The Medi-Cal spend down process
In order to qualify for the Medi-Cal Spend Down, you need to show you are spending a large part of your money on medical care. In other words, you establish that you are “medically needy.” If that is the case, and your income exceeds the income limits to generally qualify for Medi-Cal, then you can deduct the cost of your outstanding medical expenses from your income, in order to qualify. Once eligible for spend down, you are required to re-enroll every three months.
How does Medi-Cal determine your resources?
Medi-Cal will divide your assets into two categories, when evaluating eligibility – countable assets and exempt assets. Countable assets are those assets that are required for your care, prior to receiving Medi-Cal. Exempt assets are those assets that are not considered by Medi-Cal for providing care, but may be subject to recovery after your death.
Income limits for single and married individuals
A single individual is allowed to have up to $2000 in cash and investments, as well as a primary residence, if they plan to return to it. If the single individual is living in a nursing home, she is allowed to retain $35 of income per month for personal use, with the rest of the income being applied to the cost of her medical care.
For those who are married, the countable assets are different.
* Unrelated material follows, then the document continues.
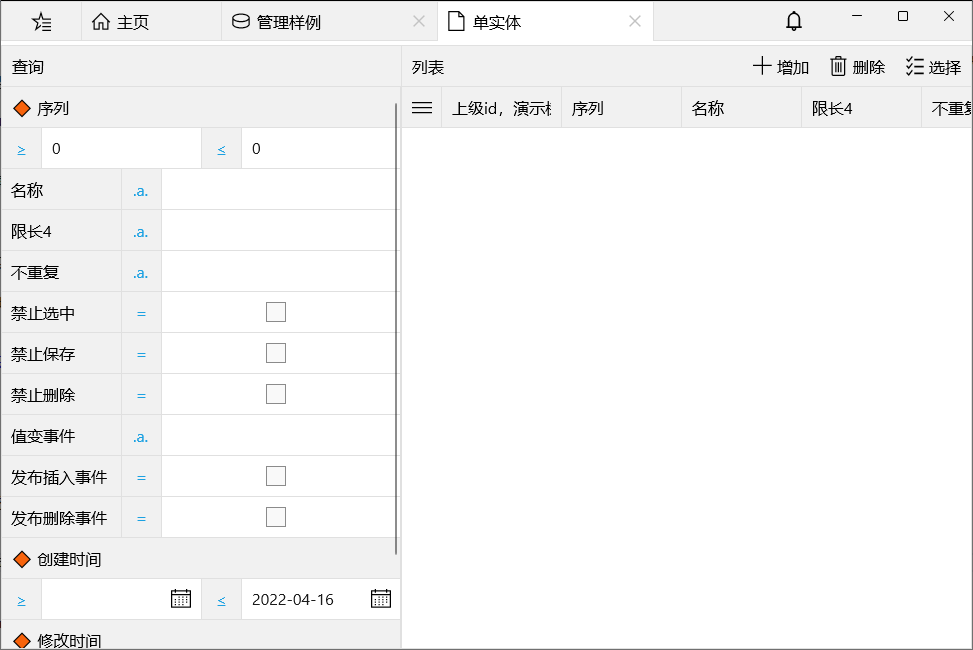
Task: Open the 选择 multi-select icon in list toolbar
Action: (913, 66)
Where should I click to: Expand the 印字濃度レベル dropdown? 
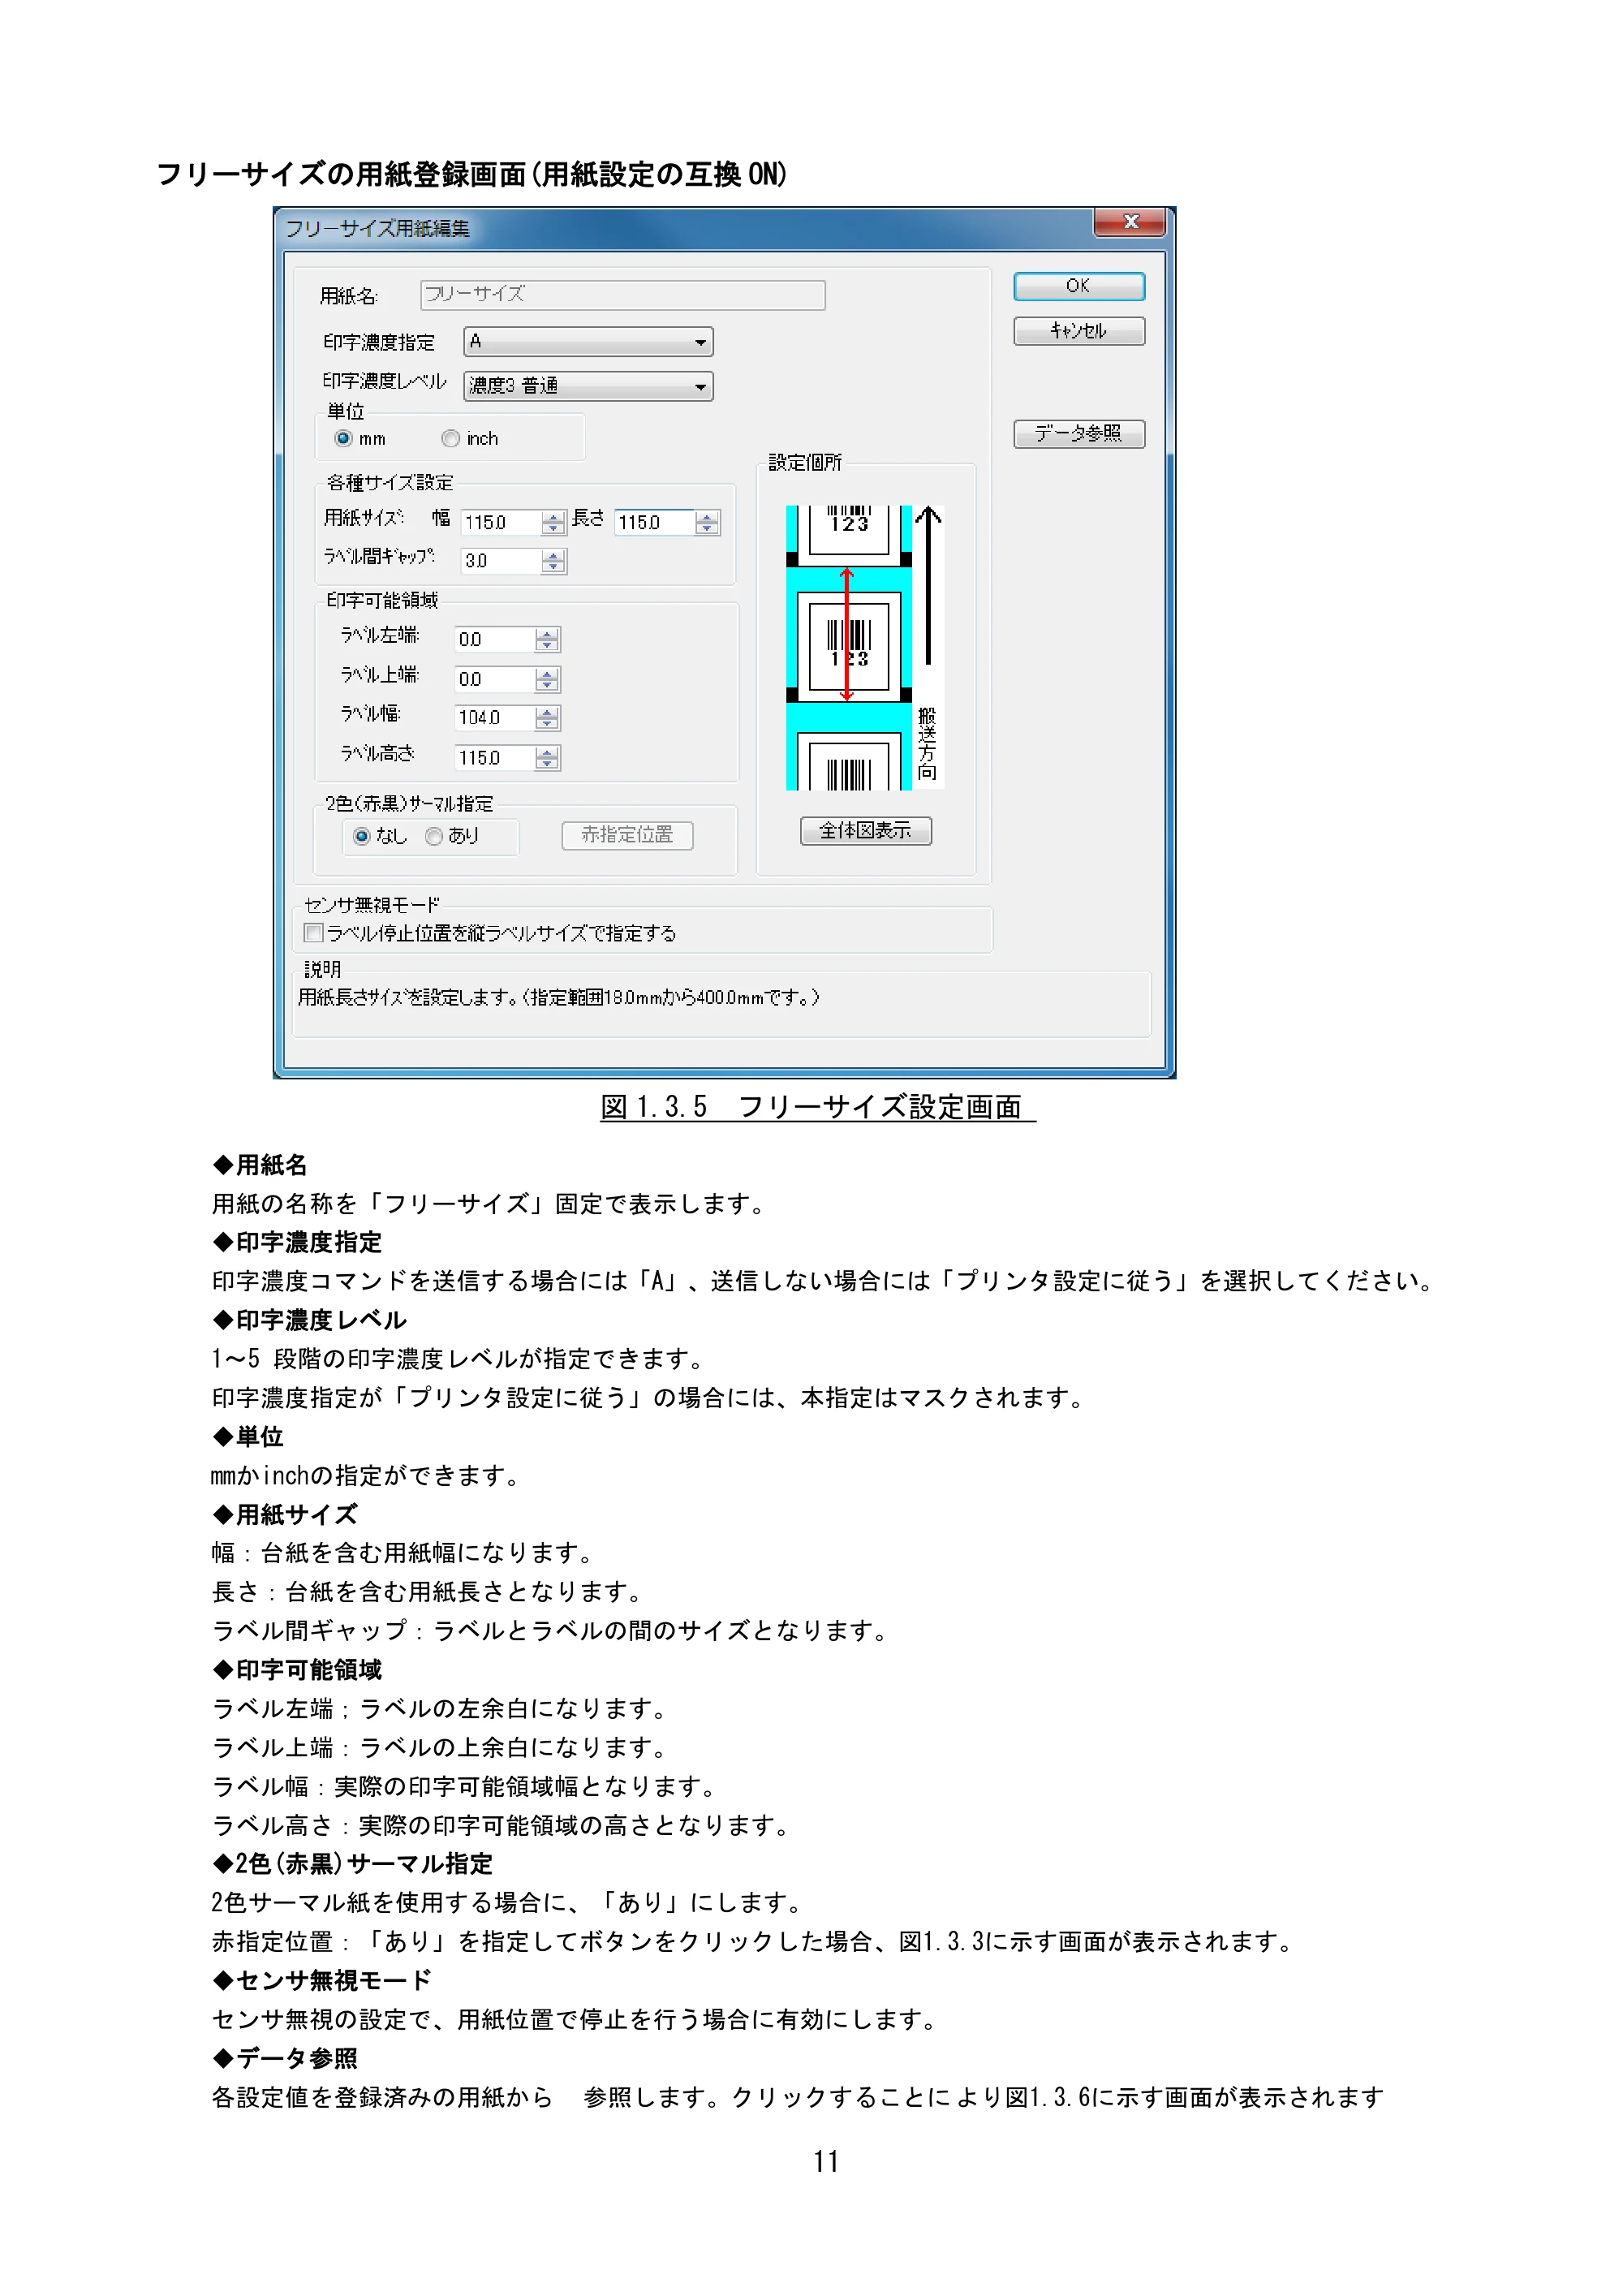pos(588,386)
The well spouse who lives at home will be able to keep the home, one car, his or her personal property, and approximately $100,000 (depending on the state’s current limits) in cash and investments. The well spouse is also given a portion of the couple’s monthly income.
Limitations and requirements are subject to change
Medi-Cal income limitations and eligibility requirements are subject to change every year. For this reason, it is crucial that you confirm the current requirements with your county Medi-Cal office at least once a year. Also, before your initial application, you should consult with your Medi-Cal planning attorney for advice on how to convert your countable assets to exempt assets. Your attorney can also help you take steps to protect your assets from recovery after your death, with appropriate estate planning techniques.
Common methods for preserving your assets
There are several useful strategies for protecting as much of your personal assets as legally possible, when you are applying for Medi-Cal. Essentially, the goal is to preserve your countable assets by spending them on exempt assets, such as prepaying funeral expenses, paying off a mortgage, making home repairs and updating home furnishings and appliances, replacing an old automobile, paying for more care at home, and buying a new home.